WHAT YOU NEED TO DO
Update the items below by changing every "text" to "caption" and keeping everything else the same. Leave the pictures out of your answer.

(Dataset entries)
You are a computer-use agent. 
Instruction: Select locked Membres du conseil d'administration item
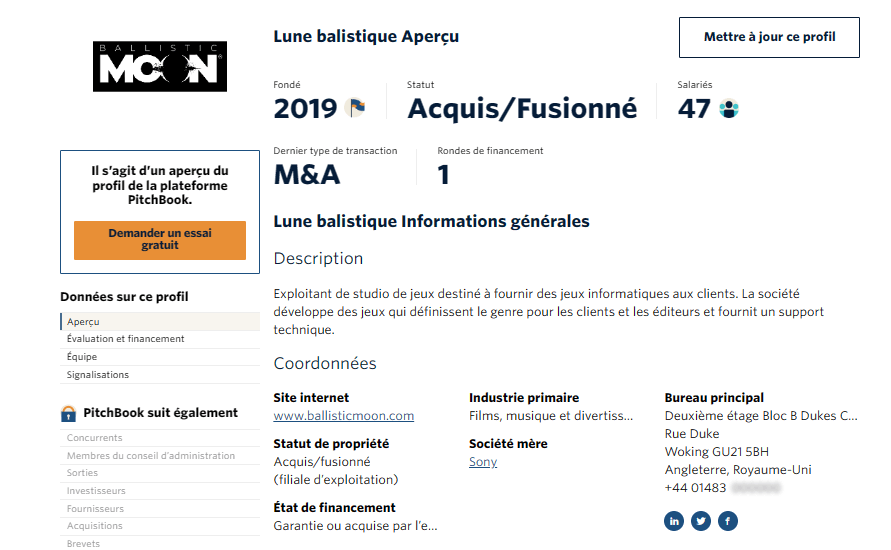[151, 456]
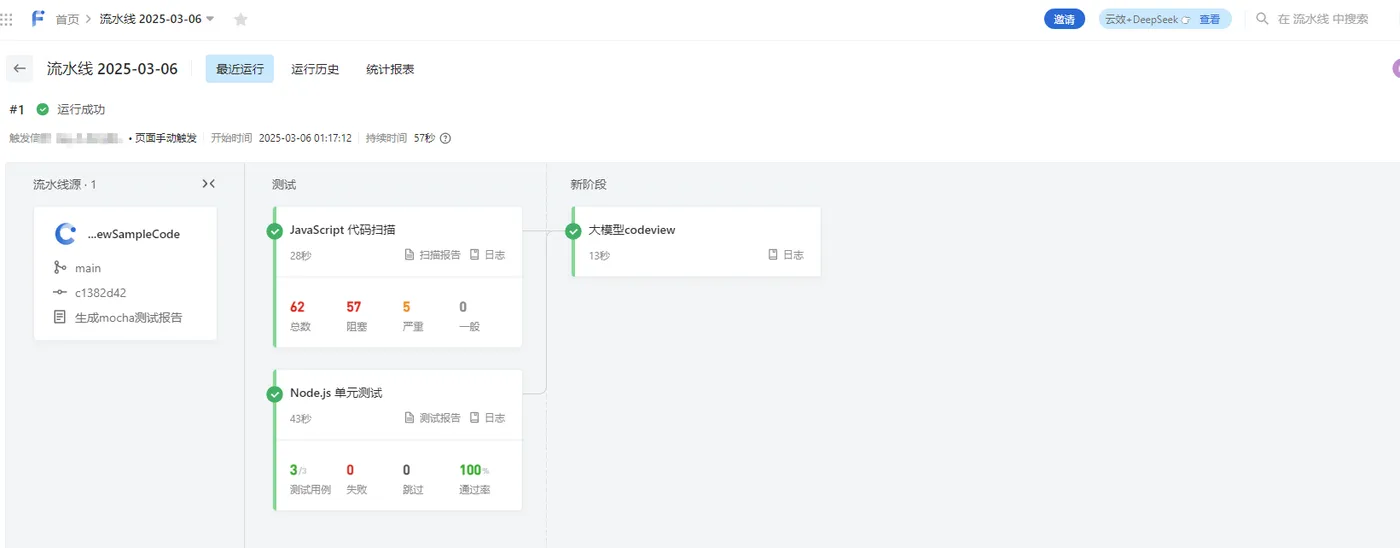Click the help icon next to 持续时间
Image resolution: width=1400 pixels, height=548 pixels.
(x=446, y=138)
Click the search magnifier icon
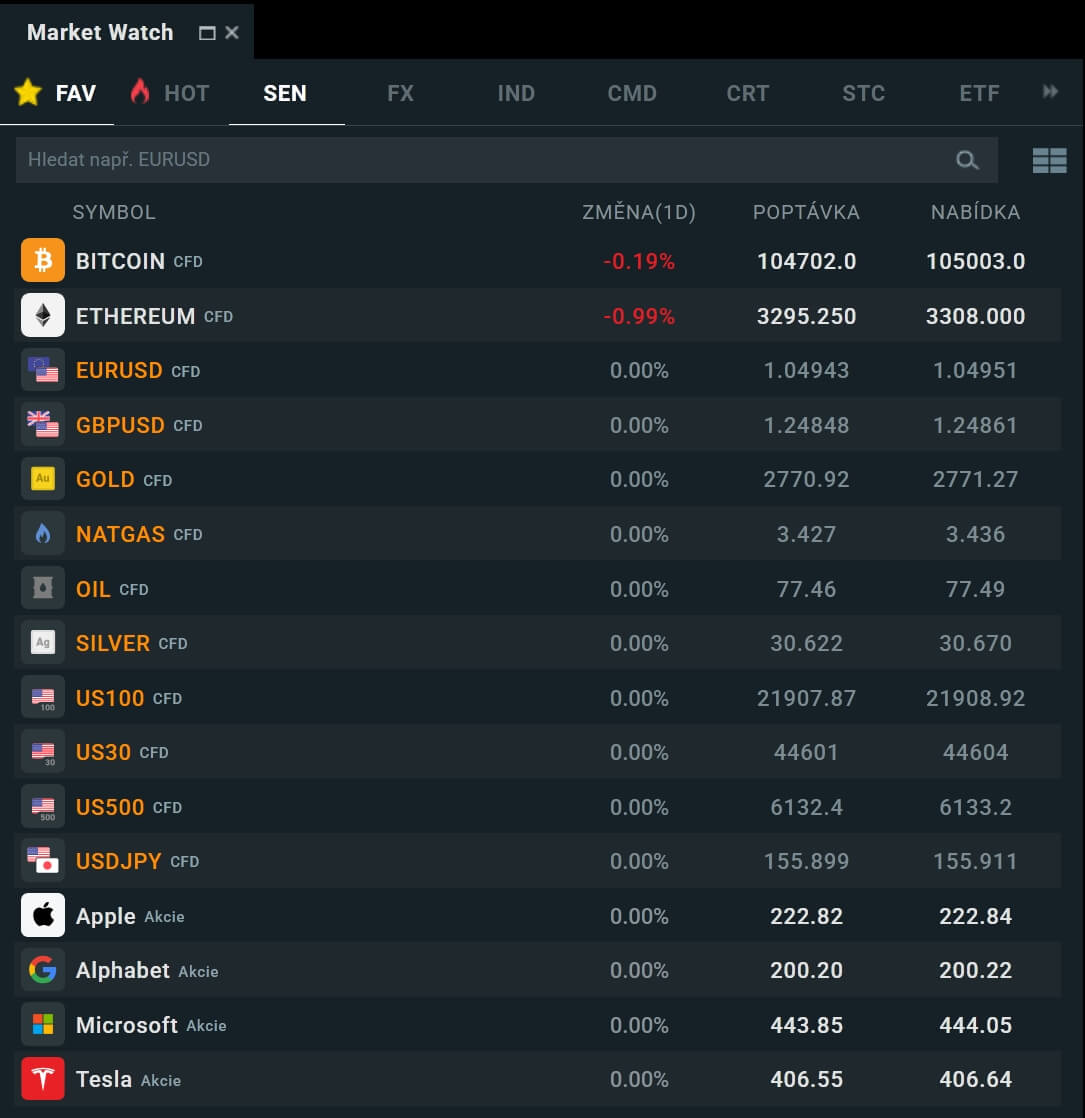This screenshot has height=1118, width=1085. 966,160
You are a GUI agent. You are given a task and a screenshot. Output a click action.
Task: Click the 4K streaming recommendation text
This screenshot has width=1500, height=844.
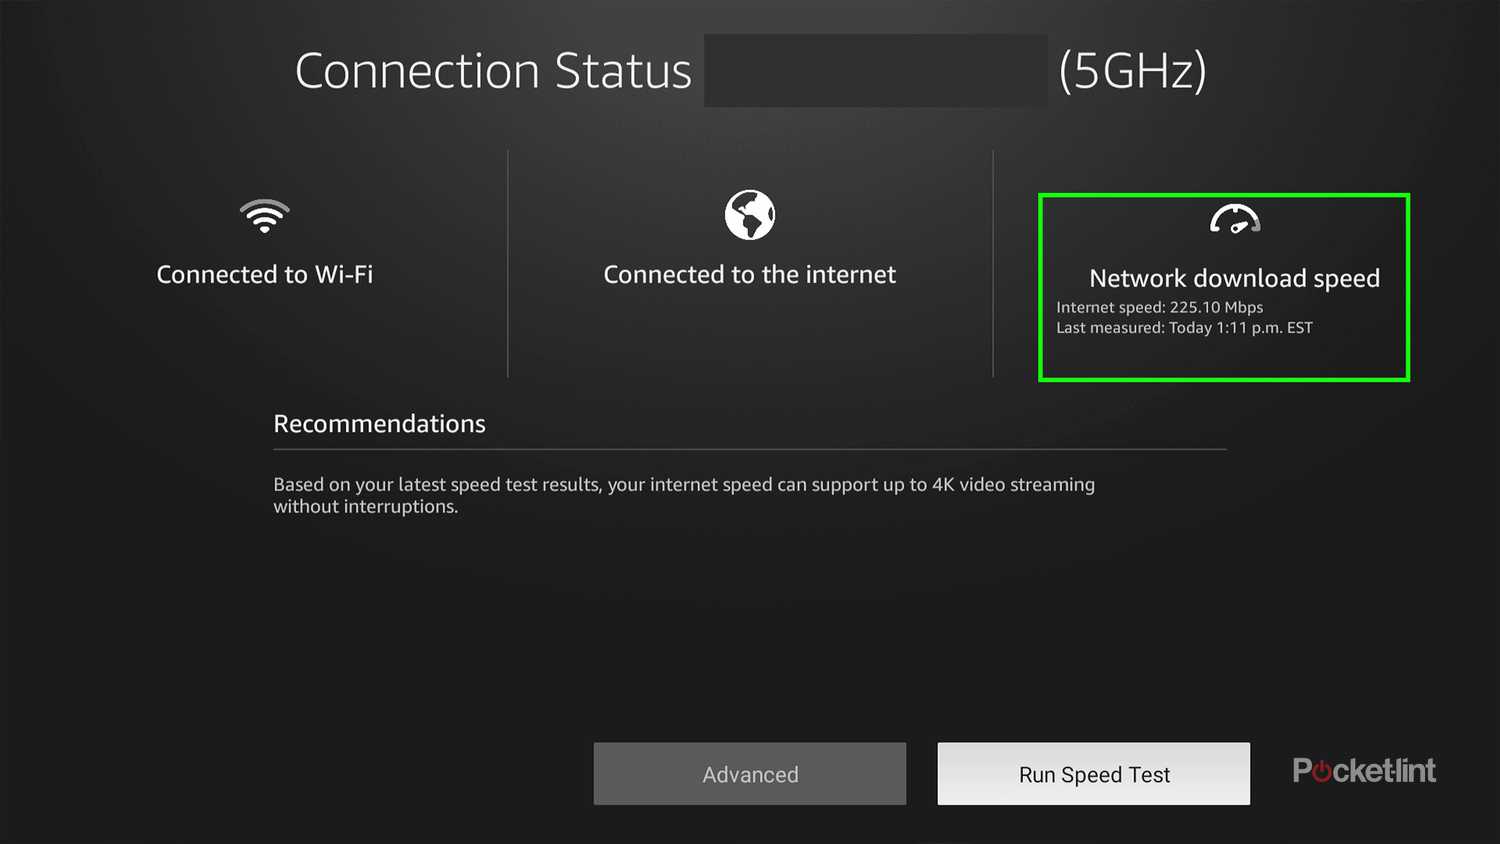pos(684,495)
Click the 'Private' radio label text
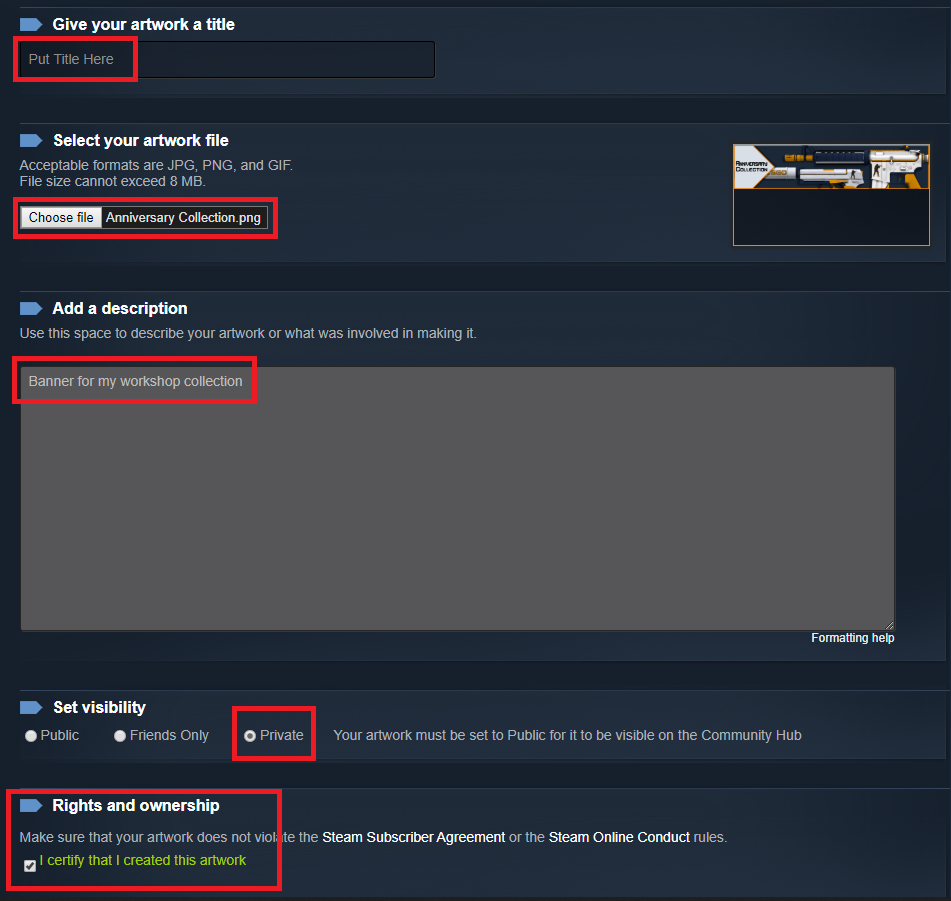The width and height of the screenshot is (951, 901). 281,735
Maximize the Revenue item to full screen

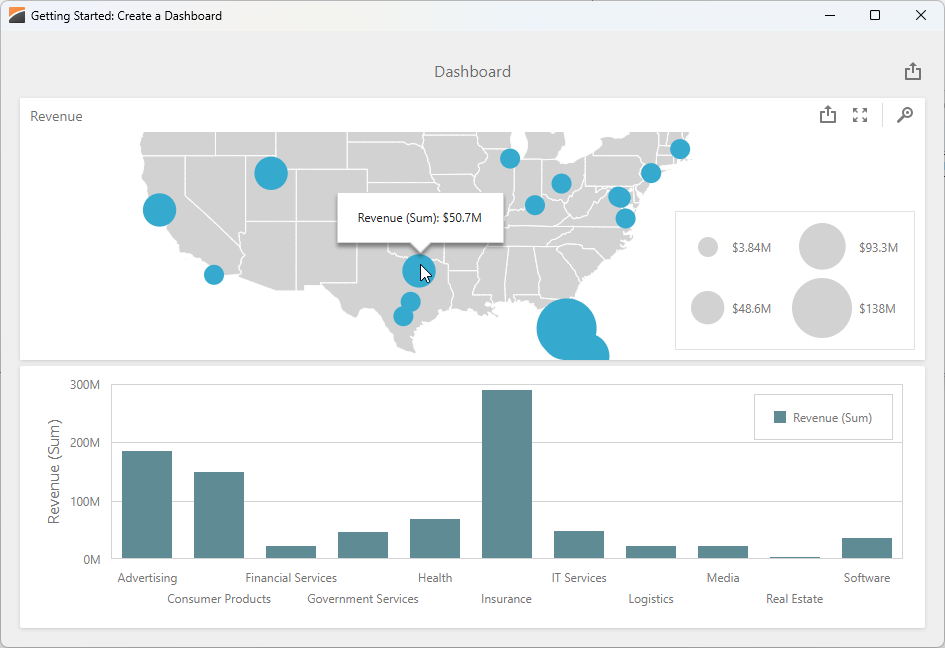click(x=860, y=114)
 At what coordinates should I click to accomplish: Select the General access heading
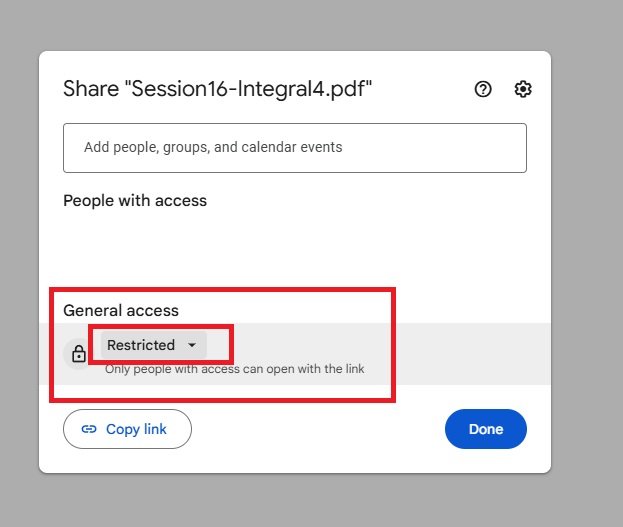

FULL ANSWER
You are a computer-use agent. 
Instruction: Select locked Membres du conseil d'administration item
[151, 456]
Click the help icon next to 持续时间
Image resolution: width=1400 pixels, height=548 pixels.
(x=446, y=138)
Click the search magnifier icon
This screenshot has height=1118, width=1085. 966,160
You are a GUI agent. You are given a task and a screenshot. Output a click action.
Task: Click the 4K streaming recommendation caption
This screenshot has width=1500, height=844.
pos(684,495)
Click the 'Private' radio label caption
The width and height of the screenshot is (951, 901). 281,735
Maximize the Revenue item to full screen

click(x=860, y=114)
 At what coordinates should I click to accomplish: Select the General access heading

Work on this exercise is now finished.